Yorktown once had five stations along the  New York and Putnam Railroad — Kitchawan, Croton Lake, Croton Heights, Yorktown Heights and Amawalk. The railroad failed, was purchased by the New York Central, and was finally abandoned. The old right of way is now part of the North Country Trailway Railway which runs north as far as Carmel, New York.

 

Present Day Huntersville currently occupies six square miles between the Taconic Parkway, Route 129, and the Town of Cortlandt border. Most of the original village of Huntersville was lost after the New Croton Dam flooded some twenty square miles in the path of the Croton River. Of the old hamlet, little remains intact other than a few homes, a schoolhouse, and the church and cemetery at the junction of Baptist Church and Hunterbrook Roads.
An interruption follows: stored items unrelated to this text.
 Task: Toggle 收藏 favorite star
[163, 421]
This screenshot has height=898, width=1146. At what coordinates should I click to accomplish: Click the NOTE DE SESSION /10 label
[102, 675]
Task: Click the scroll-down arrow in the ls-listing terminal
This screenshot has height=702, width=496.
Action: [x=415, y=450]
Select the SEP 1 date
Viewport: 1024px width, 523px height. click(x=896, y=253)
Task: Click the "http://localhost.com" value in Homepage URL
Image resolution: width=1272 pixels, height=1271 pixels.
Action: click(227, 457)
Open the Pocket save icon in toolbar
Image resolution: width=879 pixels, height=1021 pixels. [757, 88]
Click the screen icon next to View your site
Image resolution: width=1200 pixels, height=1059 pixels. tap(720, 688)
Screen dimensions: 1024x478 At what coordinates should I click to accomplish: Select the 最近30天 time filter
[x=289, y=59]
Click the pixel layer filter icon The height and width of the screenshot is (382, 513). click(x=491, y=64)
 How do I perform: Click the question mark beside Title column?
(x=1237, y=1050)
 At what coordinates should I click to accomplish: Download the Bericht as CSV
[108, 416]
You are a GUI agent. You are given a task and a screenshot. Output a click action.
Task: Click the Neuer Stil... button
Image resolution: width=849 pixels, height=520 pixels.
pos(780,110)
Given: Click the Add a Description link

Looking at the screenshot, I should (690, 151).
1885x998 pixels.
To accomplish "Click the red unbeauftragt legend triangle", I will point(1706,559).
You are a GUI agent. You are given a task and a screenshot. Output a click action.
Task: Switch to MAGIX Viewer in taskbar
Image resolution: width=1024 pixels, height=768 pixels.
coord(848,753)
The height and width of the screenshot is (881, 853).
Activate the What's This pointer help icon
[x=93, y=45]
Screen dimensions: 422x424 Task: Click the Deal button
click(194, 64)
The stone ruins of a former grist mill are said to stand near the church, but the old Wire Mill or Dugway – a covered bridge spanning the Croton River – was long ago dismantled, burned and replaced by the Hunterbrook Bridge. Some speculate that a brickyard once existed here as well. The Aqueduct Commission spent fifteen years in preparation for the New Croton Dam, appraising and condemning properties, evicting occupants, and relocating hundreds of buried bodies. Families moved to Route 120 or to Yorktown. Initial construction of the dam began in 1892, and by the time of its completion in 1907, scores of Italian and Irish immigrants were lured to the area to work on the project.

 

In 1957, half a century after the New Croton Dam was completed,  area resident Sam Tompkins once again saw his old house when the reservoir was drained for repairs. Before the dam was built, many houses were saved after being dismantled and rebuilt. One Tompkins house stands behind Tompkins Garage on Route 129. The old farmhouse, currently the local Department of Environmental Protection headquarters, situated on Route 129 and Locke Lane, was allegedly moved from its original location on logs.

 

The Tompkins family was among the earliest to settle in Huntersville. Family members may have been tenant farmers before they purchased land in the fertile Croton Valley from the Van Cortlandts around 1750; within seventy years they had amassed  fifteen hundred acres of land. By 1841, a calamitous flood had silted the Croton River in, denying farmers access to the Hudson River boats that had once transported their goods to market.